Matilda Cosley Barber Blood's Civil War

 

In 1854 Matilda Barber entered her needlework in the
 Preble County Fair in Ohio. A year later the 
Civil War and all its heartbreak began for her. 

Kansas State Historical Society
Lawrence's main street about 1860, full of traffic.

We in Lawrence, Kansas claim dubious credit for the first casualties of the war over five years before the killing began at Fort Sumter. Matilda and her husband Thomas Washington Barber came to Kansas from New Paris in Preble County, a nest of antislavery sentiment. Inspired by the Kansas-Nebraska Act opening up the possibility of a new slave state if enough Kansas men favored it, forty Ohio families emigrated to vote against the idea.

1859

The Barbers were farmers. Thomas raised Suffolk hogs, which he entered in the agricultural fairs and Matilda entered her prizewinning quilts in Ohio and Kansas competitions.

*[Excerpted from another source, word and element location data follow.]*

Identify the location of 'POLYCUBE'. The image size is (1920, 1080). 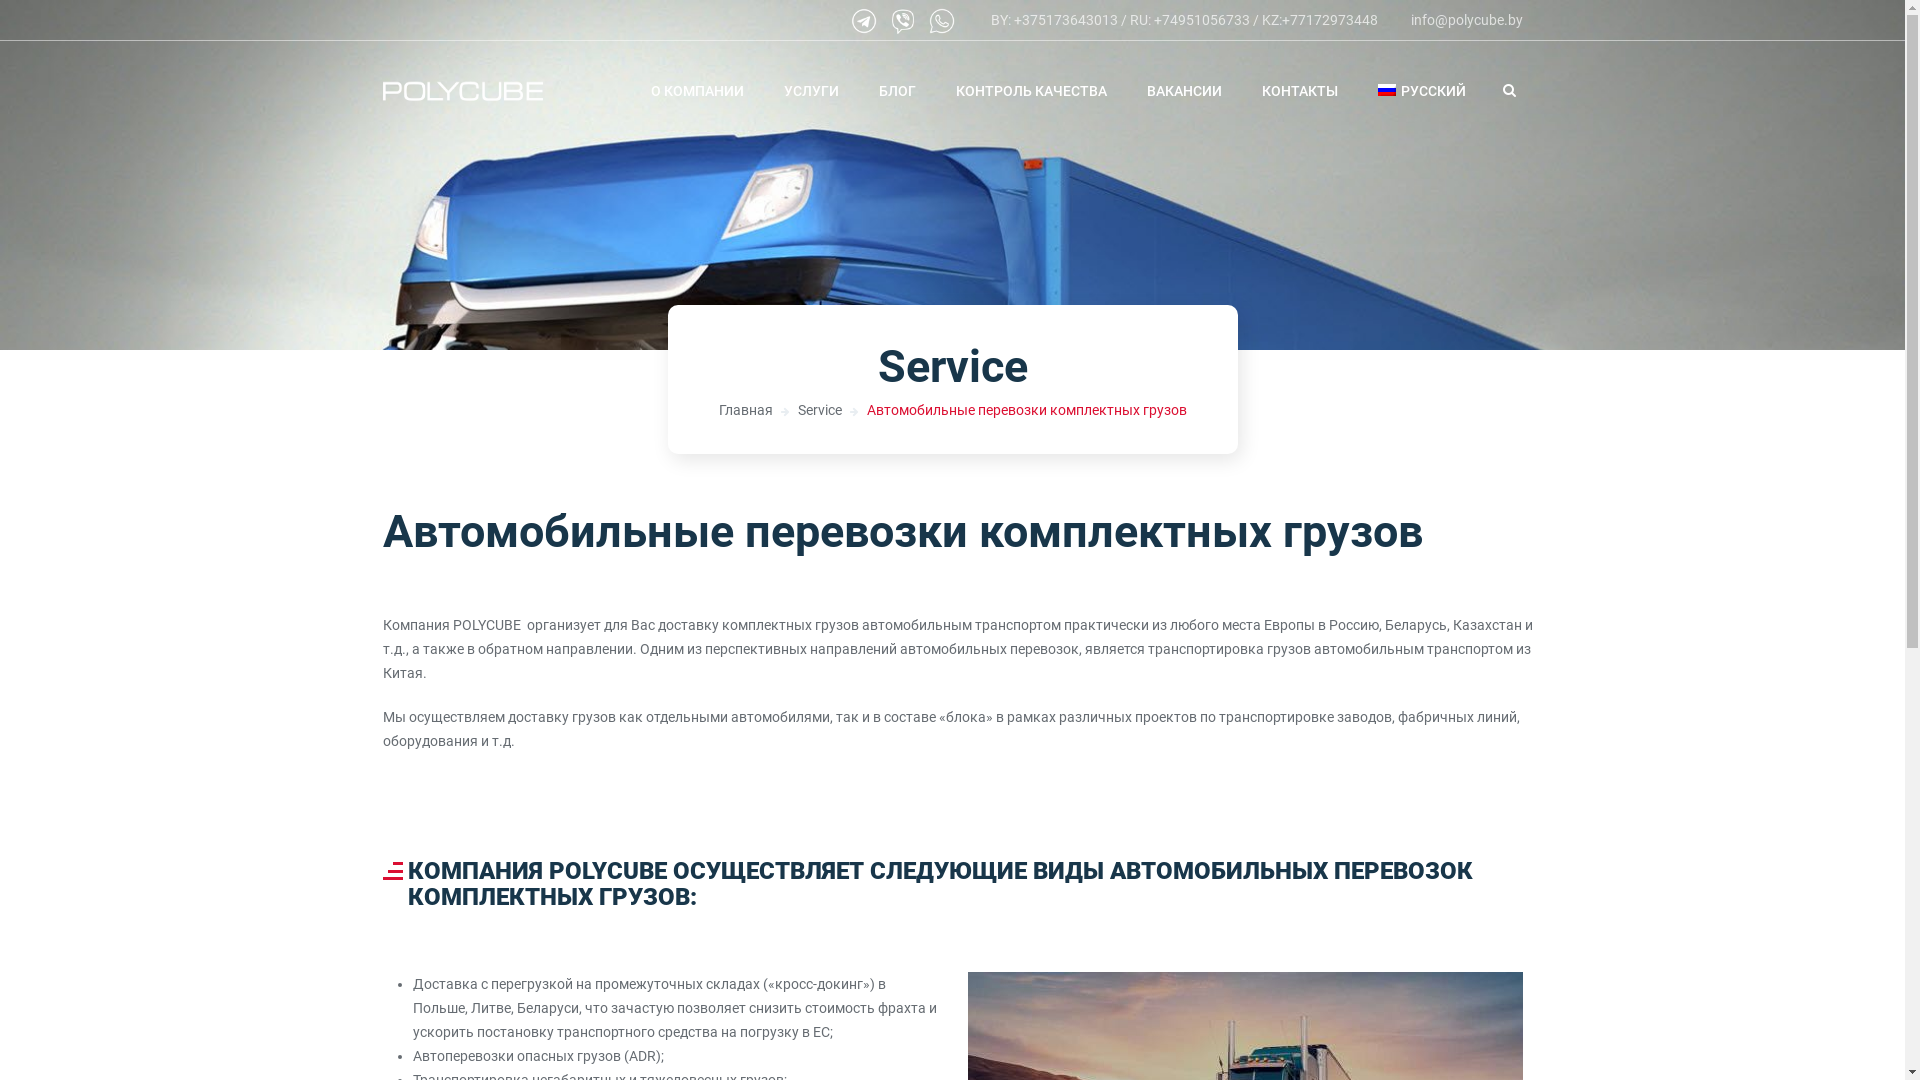
(450, 623).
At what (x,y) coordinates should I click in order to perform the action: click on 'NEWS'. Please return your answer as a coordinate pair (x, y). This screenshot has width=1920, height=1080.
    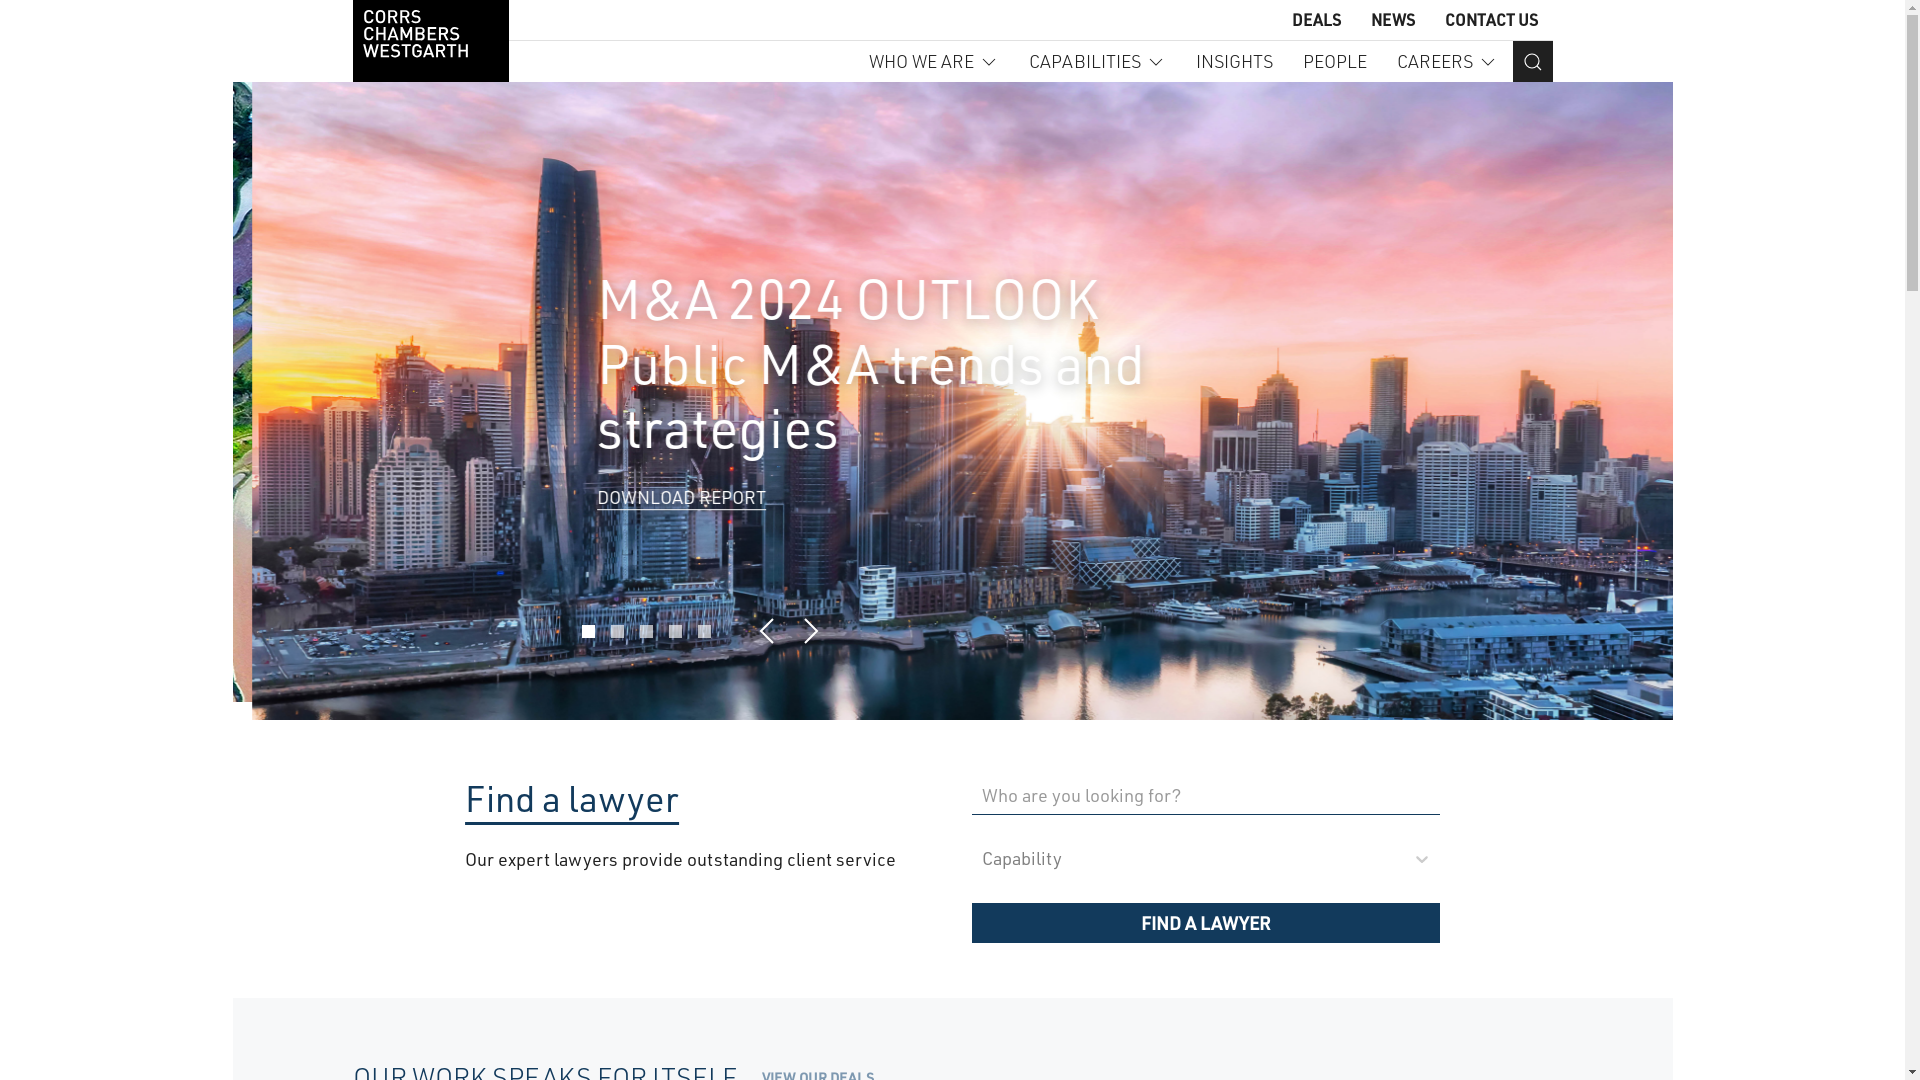
    Looking at the image, I should click on (1368, 19).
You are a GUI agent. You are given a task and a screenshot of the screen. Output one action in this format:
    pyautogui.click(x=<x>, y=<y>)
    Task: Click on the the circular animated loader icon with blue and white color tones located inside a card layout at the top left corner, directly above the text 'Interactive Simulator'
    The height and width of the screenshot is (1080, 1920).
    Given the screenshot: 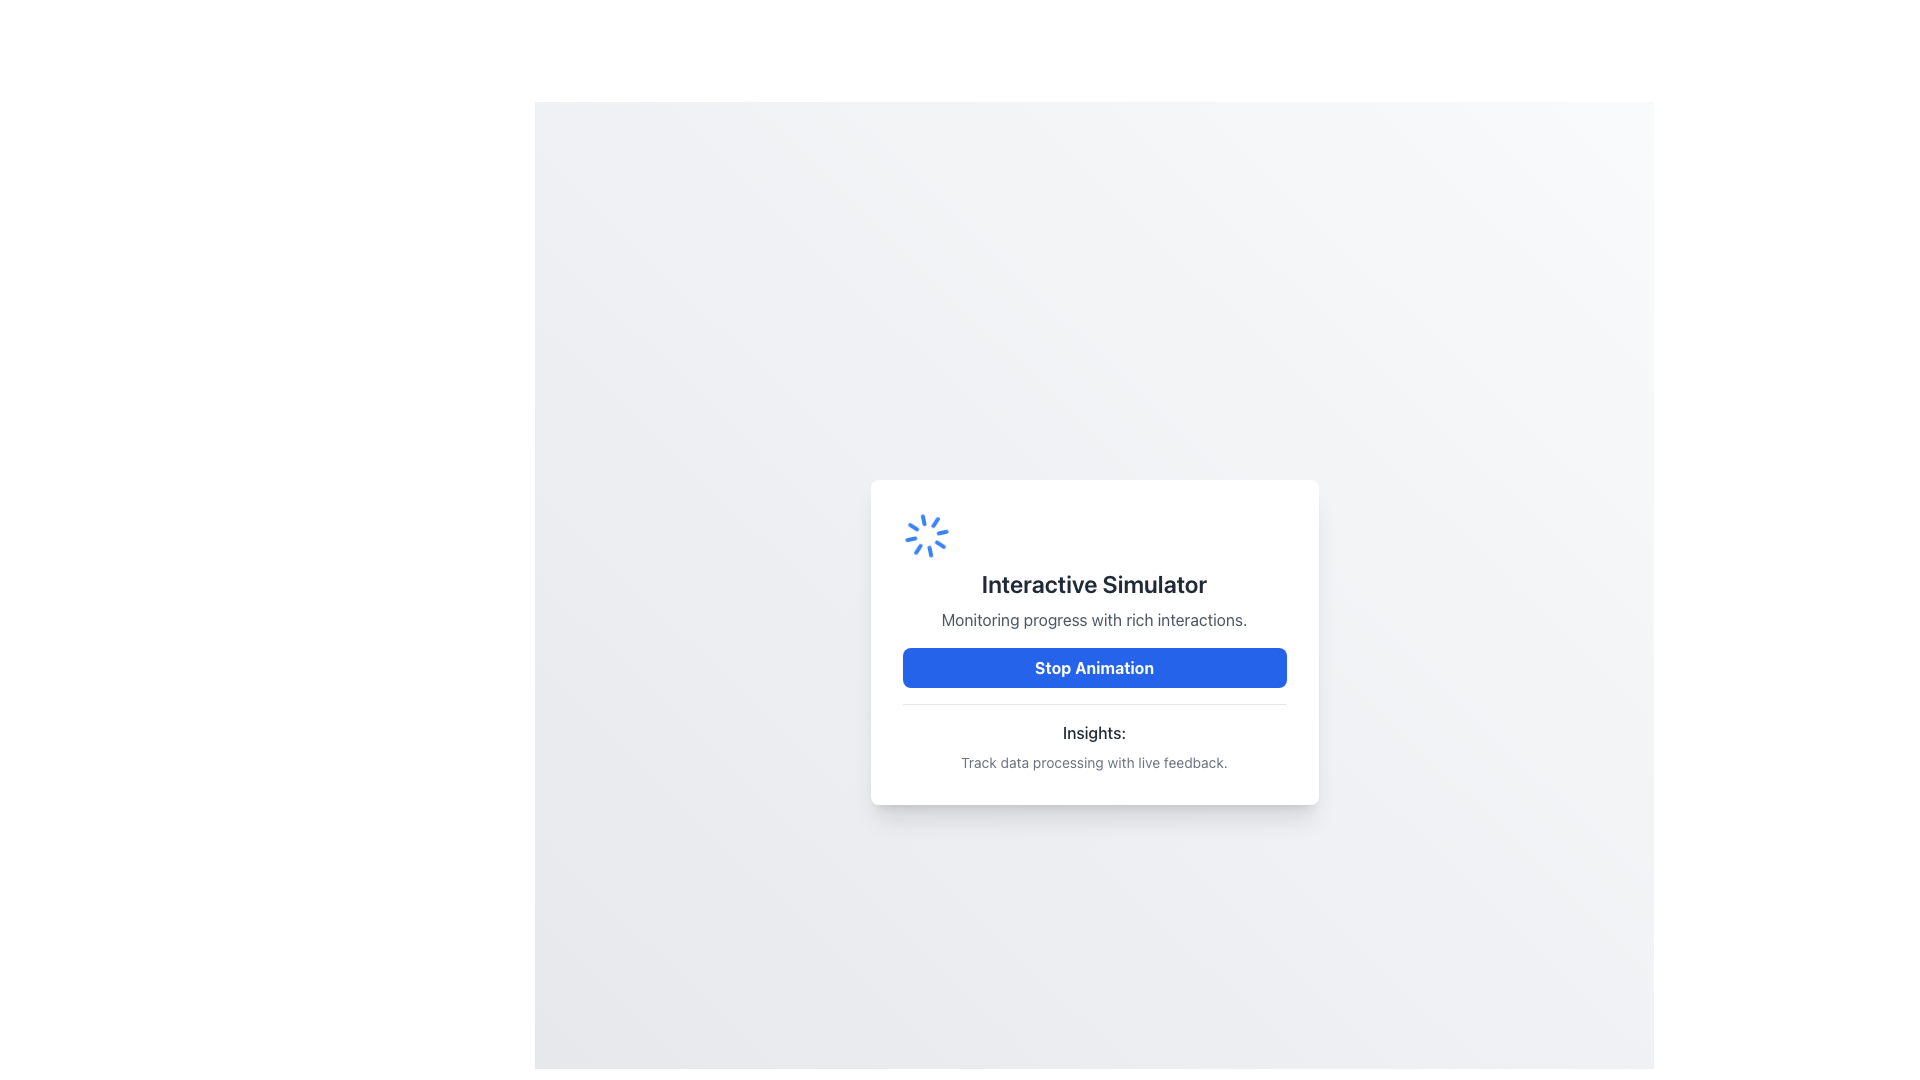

Fall, 1855 brought hundreds of illegal, proslavery voters to camp in the Lawrence area. Thomas Barber, his brothers and neighbors formed the Barber Guards, a militia to protect the town from the self-appointed "Law & Order" party of vigilantes headquartered in Missouri. Returning home after a few days guarding the town they encountered a group who attempted a "citizens' arrest."

Dismissing them Thomas turned his horse away and they shot him in the back.


Matilda's loss became a national rallying cry for the free-state cause when New England poet John Greenleaf Whittier published "The Burial of Barber" in spring 1856.


Despite public attitudes about the widow's role, Matilda was not one to wait in widow's weeds for heavenly happiness. She remarried to Vermont-born free-state settler Newman C. Blood in 1861 and raised their girl Katie, her only child. When her second husband died in 1876 she left Lawrence to earn a living as a matron at the state asylum for the mentally ill. Matilda died in Keokuk, Iowa in 1902 spending her last years with Katie and her husband.

Block from a Preble County, Ohio sampler album.
International Quilt Museum

We can guess that Tilly Barber Blood brought her prizewinning Ohio quilt with her when she came to Kansas although no trace remains of it. (Bedding an important requirement on the frontier.)
What might it have looked like?

Block from a Preble County, Ohio sampler album.
It may have been a red and green appliqued sampler, done in a style fashionable on the Ohio/Indiana state line in the 1850s.

Block signed Susan Elizabeth Vanskiver,
Westfield, Preble County, Ohio, 1851

Everyone everywhere in the U.S. was making album samplers in the 1850s but there is a certain Ohio/Indiana style.

International Quilt Museum

Blocks are placed on point as in this one by friends of Margaret Morton of Preble County.

Online auction, blocks dated 1852 from Preble 
County with the name Reeve
(set together and bordered later?)

Clinton County Historical Society

And this one with a block dated 1842 and names from Clinton County in western Ohio and Wayne County in eastern Indiana, including Rebecca Harvey Hadley and her daughters. The Harveys and the Hadleys were Quakers who came to the area from North Carolina early in the 19th century to escape the Southern slave system. Quakers became an important cultural force on the state line. Quaker austerity may explain a certain plain look to the local setting style.

In this one made for Mary J. Manning the blocks are
on the straight, but the austere setting is typical.
Mary lived in College Corner in Preble County, just on the Indiana line.

I am just imagining Matilda's quilt but....there is a regional style.